Obesity: mainly due to absence of physical activity. Other causes may be sleeping during the day, intake of Kapha – increasing foods, finally results in the accumulation of fat. These block the channels of nutrition. This blocking causes an increase in hunger because the body does not get nutrition.

Rheumatism: Eating foods which are incompatible, lack of physical exercise in general, doing exercise particularly after eating fatty foods , incorrect use of purgatives, causes improper digestion. The half digested food called Ama associates itself with Vata and moves about. It fills the seats of kapha, and blocks the transport channels of the body. This blocking of channels produces weakness of the heart, which is the seat of the disease. This results in loss of strength, feeling of heaviness, stiffness of the body , and small and big joints alike.

Indigestion / Dyspepsia: Taking excess of water, taking small / large quantities of food at odd times, suppression of the natural functions of the body, loss of sleep at night and sleeping during the daytime, causes gastric fire (Jatharagni) responsible for the digestion and the absorption of nutritious substances weak.

Skin problems: Are often due to imbalances in Pitta dosha & rakta dhatu. This is caused by excessive exposure to sunlight, taking foods which are pungent, hot and alkaline.

Pharmacology

The materia medica of the Ayurveda, composed of the five basic elements, has been categorized according to the derivatives of these elements. They include: taste (rasa), potency (virya), taste of the digestion product (vipaka), properties (guna), specific properties (prabhava) and action (karman).

Taste (rasa) is six fold: sweet (madhura), sour (amla), salty (lavana), sharp (tikta), bitter (katu) and astringent (kasaya). Each taste is composed of two of the five elements. The condition of the food substances after digestion is also expressed in terms of taste (vipaka), however it can only be sweet, sour or sharp.

The properties (guna), are grouped in 10 pairs, each one complementary to the other: heavy and light, cold and hot, fat and dry, slow and sharp, stable and labile, soft and hard, clear and slimy, smooth and raw, fine and massive and viscous and liquid.

The potency (virya) of a drug is defined as its capability to express its property. Sometimes, potency is grouped in the same way as the property, but for practical reasons, it is usually expressed in terms of hot (ushna) and cold (shita).

The specific property (prabhava) distinguishes two drugs that have the same taste, taste after digestion and potency. This might be due to the composition of the drug or the location in the body where the drug acts.

Finally the action (karman) of a drug on the body is expressed in terms of the three doshas.
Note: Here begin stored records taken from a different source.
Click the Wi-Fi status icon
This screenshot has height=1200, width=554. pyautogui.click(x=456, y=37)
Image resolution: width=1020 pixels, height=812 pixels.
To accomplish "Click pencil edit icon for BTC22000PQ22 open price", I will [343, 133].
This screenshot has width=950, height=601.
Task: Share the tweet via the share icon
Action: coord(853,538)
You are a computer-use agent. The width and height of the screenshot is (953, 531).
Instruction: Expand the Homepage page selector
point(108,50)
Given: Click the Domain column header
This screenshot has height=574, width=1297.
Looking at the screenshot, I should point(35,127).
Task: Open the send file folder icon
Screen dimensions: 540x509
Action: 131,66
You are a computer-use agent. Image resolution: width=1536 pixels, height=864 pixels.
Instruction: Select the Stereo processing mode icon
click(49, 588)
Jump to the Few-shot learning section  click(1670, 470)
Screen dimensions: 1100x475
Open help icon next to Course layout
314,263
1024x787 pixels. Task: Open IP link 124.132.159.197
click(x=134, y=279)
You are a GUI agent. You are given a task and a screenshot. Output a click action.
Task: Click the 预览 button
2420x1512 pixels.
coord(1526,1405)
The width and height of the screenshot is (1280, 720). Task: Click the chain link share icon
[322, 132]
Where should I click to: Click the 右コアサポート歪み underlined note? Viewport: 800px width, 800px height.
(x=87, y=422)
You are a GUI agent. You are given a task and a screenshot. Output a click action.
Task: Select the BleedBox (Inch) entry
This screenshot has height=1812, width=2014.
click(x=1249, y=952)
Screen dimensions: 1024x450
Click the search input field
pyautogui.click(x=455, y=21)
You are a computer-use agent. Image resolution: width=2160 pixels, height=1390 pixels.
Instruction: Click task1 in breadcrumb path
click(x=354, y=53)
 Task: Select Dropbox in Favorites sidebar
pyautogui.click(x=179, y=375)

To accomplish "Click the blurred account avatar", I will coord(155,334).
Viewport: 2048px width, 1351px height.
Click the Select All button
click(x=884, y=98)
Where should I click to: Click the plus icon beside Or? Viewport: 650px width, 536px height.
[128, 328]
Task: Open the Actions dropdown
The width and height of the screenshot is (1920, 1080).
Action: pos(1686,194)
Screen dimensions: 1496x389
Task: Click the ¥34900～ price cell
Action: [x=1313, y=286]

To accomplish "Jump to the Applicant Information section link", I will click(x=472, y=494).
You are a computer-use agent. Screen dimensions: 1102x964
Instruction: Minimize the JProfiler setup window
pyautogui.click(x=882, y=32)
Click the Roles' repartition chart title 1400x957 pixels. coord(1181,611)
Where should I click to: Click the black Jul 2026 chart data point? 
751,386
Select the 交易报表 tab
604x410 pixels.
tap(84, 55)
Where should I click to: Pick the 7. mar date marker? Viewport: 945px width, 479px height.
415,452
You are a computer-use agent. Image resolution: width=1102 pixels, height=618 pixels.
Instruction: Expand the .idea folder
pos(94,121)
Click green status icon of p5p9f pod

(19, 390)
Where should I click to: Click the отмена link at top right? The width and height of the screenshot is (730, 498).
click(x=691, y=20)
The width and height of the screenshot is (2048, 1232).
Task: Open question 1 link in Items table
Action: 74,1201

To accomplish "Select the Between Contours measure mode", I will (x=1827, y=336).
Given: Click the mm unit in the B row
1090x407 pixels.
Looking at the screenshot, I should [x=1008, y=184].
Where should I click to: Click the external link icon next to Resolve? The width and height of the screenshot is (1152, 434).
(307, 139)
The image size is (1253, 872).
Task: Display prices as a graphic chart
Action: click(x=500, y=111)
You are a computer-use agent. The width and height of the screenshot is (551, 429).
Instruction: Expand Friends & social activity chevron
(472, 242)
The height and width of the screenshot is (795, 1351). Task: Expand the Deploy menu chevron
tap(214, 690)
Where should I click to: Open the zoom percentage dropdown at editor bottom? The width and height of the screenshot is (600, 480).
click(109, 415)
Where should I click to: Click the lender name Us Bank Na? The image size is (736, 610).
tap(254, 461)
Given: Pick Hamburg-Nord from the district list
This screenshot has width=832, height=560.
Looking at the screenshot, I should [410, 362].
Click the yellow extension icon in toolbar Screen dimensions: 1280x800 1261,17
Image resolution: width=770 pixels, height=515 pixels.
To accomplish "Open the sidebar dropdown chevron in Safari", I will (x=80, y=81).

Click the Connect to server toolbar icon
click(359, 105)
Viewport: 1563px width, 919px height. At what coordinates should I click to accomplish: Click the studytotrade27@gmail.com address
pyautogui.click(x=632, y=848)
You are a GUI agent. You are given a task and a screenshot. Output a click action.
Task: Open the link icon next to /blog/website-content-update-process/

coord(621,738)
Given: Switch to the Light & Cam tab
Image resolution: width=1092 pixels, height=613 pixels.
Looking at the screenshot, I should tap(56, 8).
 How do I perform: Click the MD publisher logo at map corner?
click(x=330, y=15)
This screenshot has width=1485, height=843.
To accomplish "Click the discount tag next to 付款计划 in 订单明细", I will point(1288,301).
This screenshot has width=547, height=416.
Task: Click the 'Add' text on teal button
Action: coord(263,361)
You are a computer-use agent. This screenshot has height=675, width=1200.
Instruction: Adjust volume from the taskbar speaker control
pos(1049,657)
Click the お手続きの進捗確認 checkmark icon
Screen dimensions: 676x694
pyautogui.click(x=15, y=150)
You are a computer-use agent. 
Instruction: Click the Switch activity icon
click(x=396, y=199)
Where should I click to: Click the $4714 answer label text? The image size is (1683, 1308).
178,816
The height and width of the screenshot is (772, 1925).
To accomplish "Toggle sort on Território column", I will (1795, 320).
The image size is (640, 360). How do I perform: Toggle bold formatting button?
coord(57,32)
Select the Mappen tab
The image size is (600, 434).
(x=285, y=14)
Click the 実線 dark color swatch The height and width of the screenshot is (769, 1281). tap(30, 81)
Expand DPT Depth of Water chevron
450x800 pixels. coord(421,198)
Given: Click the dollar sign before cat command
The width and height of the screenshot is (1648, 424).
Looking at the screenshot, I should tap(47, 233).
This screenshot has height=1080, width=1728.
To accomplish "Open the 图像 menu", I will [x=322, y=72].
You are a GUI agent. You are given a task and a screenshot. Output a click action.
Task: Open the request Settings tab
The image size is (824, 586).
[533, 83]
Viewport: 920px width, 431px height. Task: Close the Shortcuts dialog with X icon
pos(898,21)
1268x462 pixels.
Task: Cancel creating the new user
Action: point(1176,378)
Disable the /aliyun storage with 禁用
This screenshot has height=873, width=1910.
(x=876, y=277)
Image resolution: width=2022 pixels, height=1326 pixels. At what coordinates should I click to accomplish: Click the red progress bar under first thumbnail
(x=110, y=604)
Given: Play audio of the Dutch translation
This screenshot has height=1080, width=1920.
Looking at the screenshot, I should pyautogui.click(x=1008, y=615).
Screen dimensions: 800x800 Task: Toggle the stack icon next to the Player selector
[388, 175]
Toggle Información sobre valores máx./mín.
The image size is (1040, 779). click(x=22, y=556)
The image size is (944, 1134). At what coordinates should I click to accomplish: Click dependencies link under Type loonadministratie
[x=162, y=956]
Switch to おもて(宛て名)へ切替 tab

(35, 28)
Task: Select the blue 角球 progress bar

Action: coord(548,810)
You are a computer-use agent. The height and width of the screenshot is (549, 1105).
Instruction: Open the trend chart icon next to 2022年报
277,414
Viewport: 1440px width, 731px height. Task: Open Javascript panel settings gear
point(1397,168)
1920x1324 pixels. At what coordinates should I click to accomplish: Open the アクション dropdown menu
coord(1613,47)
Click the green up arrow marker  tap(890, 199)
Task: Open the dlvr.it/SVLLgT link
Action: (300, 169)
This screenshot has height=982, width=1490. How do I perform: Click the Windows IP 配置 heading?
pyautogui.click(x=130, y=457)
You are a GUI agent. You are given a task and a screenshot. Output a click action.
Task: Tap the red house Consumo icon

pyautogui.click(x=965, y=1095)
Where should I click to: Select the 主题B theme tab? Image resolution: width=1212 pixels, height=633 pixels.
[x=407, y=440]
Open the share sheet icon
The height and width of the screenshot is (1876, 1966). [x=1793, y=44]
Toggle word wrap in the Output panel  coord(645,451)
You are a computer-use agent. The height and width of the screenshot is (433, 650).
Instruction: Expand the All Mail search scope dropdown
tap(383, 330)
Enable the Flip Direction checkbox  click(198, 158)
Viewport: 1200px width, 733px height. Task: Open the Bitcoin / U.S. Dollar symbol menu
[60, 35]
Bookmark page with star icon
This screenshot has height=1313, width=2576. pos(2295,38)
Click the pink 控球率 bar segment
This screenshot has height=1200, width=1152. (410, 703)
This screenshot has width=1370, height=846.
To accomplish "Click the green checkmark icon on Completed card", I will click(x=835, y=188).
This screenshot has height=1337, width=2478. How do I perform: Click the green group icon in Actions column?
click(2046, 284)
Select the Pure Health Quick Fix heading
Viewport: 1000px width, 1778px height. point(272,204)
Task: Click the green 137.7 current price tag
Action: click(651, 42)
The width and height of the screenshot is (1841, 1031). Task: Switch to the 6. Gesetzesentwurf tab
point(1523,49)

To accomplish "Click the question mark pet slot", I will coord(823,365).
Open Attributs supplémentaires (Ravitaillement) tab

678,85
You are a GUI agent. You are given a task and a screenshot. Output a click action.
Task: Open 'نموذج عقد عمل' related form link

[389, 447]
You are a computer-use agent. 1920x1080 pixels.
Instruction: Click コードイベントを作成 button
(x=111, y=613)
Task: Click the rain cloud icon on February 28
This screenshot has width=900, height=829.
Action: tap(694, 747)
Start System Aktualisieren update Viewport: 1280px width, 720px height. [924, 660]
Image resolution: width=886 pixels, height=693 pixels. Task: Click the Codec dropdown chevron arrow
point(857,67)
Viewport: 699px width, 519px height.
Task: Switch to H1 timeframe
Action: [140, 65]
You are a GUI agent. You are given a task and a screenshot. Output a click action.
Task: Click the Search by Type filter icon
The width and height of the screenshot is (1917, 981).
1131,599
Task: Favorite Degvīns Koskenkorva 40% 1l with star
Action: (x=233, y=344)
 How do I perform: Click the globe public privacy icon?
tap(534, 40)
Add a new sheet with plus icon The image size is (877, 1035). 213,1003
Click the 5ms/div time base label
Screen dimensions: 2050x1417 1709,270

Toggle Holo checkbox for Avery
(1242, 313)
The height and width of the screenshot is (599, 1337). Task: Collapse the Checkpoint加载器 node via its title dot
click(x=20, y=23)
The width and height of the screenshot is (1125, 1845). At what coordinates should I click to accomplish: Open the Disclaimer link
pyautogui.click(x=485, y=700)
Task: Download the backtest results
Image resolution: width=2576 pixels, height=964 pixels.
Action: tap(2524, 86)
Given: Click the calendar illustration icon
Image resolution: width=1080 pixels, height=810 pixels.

A drug can increase or decrease the vata dosha, the pitta dosha and the kapha dosha.

The drugs used in Ayurveda are made by several processes from vegetable and mineral raw materials. Mostly plant alkaloids are the active ingredients. Obviously barring some chemical changes it is mostly natural deviates.

We hope that you will continue to explore Ayurveda to enhance your health and to gain further insights into this miracle we call life.